Directions for this task:
Copy the listing below word for word, from the line containing "Describe the element at coordinates (35, 774)" through the line containing "at (16, 758).", inclusive.

Records to use:
+ + + +
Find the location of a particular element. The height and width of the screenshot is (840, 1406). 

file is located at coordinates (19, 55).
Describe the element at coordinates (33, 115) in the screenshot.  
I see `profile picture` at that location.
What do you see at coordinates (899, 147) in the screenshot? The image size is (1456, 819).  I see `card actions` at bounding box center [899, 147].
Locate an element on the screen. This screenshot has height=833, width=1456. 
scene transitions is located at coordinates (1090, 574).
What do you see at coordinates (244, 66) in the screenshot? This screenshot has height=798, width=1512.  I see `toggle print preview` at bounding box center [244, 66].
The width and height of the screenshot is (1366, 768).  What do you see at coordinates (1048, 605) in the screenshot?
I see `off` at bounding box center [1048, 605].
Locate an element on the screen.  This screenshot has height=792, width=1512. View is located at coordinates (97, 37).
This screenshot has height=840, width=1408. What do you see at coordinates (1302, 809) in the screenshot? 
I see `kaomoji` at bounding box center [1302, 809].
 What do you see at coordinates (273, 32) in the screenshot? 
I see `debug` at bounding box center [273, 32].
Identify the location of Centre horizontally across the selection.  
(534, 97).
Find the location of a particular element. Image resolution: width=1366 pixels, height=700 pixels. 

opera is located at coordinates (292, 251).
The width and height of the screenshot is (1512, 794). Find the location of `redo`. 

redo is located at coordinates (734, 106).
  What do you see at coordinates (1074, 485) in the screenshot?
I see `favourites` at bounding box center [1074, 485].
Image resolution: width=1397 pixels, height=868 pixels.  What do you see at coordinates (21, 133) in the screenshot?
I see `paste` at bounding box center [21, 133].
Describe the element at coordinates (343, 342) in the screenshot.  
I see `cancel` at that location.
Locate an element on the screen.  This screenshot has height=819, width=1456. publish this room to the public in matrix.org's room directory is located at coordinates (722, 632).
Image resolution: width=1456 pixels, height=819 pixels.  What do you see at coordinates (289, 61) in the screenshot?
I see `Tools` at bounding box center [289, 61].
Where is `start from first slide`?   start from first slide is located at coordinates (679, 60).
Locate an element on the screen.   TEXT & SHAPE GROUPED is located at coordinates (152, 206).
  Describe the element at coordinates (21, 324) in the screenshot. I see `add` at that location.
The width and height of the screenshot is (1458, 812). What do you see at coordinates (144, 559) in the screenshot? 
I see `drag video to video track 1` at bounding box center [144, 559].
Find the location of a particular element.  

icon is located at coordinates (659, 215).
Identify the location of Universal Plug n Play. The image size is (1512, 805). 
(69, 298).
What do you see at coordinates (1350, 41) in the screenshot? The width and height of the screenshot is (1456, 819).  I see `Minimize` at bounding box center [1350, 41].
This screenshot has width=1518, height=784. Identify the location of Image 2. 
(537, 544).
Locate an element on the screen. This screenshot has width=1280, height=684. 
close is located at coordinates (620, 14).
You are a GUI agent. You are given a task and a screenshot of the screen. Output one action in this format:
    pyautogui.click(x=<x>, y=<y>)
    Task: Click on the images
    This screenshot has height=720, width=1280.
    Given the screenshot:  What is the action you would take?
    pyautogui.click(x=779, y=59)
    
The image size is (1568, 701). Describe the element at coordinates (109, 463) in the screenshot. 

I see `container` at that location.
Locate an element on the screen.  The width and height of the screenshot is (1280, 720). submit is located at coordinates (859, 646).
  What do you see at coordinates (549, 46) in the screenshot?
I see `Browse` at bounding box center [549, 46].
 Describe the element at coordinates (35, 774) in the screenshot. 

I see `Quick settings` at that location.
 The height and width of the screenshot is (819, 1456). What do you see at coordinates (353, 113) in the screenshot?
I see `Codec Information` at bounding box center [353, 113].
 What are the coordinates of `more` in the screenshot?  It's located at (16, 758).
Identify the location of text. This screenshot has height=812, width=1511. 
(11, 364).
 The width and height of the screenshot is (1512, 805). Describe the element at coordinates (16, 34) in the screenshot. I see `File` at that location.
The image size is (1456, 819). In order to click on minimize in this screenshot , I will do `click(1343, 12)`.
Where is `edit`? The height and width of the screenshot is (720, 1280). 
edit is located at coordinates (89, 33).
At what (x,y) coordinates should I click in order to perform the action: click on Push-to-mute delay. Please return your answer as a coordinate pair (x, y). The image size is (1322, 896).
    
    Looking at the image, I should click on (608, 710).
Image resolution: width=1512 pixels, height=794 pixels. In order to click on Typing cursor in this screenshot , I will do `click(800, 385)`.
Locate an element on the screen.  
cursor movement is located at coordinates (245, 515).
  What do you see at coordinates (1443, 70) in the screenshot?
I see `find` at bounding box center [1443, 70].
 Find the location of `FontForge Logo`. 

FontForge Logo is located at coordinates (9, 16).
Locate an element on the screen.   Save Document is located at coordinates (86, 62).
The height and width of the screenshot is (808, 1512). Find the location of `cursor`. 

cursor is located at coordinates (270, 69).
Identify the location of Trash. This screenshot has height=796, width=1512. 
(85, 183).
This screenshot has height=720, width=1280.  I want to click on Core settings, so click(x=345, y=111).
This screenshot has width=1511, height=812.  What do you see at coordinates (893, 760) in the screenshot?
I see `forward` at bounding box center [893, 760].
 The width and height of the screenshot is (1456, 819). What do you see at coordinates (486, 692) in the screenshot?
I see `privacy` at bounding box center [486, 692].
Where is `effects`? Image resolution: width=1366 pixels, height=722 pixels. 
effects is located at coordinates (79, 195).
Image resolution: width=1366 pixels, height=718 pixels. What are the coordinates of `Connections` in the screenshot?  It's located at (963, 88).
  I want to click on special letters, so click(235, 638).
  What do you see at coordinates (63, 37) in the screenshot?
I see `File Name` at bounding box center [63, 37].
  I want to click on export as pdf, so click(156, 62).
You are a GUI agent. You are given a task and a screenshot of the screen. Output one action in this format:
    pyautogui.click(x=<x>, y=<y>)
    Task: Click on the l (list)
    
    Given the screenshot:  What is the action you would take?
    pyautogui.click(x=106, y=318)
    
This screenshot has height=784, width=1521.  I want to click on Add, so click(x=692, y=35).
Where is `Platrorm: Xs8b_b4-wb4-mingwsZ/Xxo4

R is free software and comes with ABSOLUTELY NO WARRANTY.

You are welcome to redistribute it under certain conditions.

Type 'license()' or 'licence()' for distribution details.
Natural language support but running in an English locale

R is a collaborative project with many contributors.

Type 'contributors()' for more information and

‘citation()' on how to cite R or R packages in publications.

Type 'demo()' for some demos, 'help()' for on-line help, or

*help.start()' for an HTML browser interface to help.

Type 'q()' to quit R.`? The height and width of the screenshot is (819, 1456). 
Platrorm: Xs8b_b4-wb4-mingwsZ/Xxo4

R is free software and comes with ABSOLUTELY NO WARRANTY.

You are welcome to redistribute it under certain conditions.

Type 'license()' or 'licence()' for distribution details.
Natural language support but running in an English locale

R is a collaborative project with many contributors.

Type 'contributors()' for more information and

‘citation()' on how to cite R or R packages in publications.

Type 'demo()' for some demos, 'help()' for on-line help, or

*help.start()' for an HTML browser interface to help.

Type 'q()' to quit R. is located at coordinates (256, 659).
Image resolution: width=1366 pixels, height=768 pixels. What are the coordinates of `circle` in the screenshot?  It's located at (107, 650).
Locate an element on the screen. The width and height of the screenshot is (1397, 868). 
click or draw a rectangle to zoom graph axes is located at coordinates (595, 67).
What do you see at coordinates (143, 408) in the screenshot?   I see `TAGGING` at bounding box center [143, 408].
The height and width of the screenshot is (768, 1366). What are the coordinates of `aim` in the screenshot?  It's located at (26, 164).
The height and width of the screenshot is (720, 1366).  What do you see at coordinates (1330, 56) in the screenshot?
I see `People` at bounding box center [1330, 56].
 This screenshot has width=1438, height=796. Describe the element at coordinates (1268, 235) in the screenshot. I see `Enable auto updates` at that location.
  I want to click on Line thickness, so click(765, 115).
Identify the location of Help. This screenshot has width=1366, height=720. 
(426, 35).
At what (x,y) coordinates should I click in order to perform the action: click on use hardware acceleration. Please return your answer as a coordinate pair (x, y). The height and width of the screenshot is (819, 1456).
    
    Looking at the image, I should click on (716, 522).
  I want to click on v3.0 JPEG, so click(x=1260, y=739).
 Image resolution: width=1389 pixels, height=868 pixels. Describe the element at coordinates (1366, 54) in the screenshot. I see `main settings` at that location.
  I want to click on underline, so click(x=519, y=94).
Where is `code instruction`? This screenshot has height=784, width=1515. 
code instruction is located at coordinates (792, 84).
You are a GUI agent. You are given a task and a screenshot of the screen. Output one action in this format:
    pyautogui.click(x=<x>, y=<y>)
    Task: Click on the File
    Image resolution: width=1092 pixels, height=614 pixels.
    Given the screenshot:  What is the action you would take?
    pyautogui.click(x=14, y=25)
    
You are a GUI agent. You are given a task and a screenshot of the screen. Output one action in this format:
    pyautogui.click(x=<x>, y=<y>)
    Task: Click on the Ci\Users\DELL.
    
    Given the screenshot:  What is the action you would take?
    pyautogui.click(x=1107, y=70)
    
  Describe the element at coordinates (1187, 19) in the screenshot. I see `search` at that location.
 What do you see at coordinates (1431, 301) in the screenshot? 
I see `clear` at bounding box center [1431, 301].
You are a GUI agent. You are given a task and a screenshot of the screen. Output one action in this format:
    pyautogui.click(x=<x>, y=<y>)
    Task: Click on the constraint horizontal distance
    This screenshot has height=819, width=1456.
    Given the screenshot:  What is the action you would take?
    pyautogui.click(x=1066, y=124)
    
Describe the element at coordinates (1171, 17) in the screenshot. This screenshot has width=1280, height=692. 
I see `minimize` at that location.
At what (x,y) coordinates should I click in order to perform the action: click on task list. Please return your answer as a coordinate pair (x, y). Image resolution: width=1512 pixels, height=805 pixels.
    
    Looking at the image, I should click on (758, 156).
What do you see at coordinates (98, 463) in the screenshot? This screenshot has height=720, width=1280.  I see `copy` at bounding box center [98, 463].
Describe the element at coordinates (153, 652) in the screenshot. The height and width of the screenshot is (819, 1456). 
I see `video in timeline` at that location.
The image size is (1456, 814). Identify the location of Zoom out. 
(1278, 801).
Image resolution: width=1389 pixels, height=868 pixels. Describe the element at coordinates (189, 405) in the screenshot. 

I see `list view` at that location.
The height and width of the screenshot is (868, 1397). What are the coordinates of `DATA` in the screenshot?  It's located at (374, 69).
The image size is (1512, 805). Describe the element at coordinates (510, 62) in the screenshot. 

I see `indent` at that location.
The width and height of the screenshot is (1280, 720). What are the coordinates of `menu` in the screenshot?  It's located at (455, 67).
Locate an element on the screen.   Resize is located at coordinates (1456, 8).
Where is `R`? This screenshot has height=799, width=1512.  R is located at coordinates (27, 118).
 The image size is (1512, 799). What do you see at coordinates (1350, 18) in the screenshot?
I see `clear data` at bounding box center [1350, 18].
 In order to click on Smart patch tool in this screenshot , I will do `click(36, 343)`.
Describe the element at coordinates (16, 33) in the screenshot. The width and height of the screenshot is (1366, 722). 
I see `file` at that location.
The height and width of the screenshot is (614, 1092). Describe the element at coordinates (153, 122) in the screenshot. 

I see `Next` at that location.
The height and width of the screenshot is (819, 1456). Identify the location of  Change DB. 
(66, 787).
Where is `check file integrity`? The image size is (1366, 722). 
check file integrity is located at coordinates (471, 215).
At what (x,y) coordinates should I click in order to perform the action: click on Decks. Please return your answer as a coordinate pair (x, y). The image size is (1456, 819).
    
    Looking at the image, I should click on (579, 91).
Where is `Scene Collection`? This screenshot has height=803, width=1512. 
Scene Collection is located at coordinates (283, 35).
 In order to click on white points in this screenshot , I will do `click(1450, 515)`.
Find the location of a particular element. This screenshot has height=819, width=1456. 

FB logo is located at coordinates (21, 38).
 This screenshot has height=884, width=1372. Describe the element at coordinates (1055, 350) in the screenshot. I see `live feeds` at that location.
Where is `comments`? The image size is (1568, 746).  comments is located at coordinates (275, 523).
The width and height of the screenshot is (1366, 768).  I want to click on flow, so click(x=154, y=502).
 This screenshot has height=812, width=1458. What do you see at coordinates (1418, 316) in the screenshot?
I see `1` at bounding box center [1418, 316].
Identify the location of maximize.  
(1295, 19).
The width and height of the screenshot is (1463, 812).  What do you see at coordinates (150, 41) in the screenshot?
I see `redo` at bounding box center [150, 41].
+ + + +
Written answer:
 Describe the element at coordinates (35, 774) in the screenshot. 

I see `Quick settings` at that location.
 The height and width of the screenshot is (819, 1456). What do you see at coordinates (353, 113) in the screenshot?
I see `Codec Information` at bounding box center [353, 113].
 What are the coordinates of `more` in the screenshot?  It's located at (16, 758).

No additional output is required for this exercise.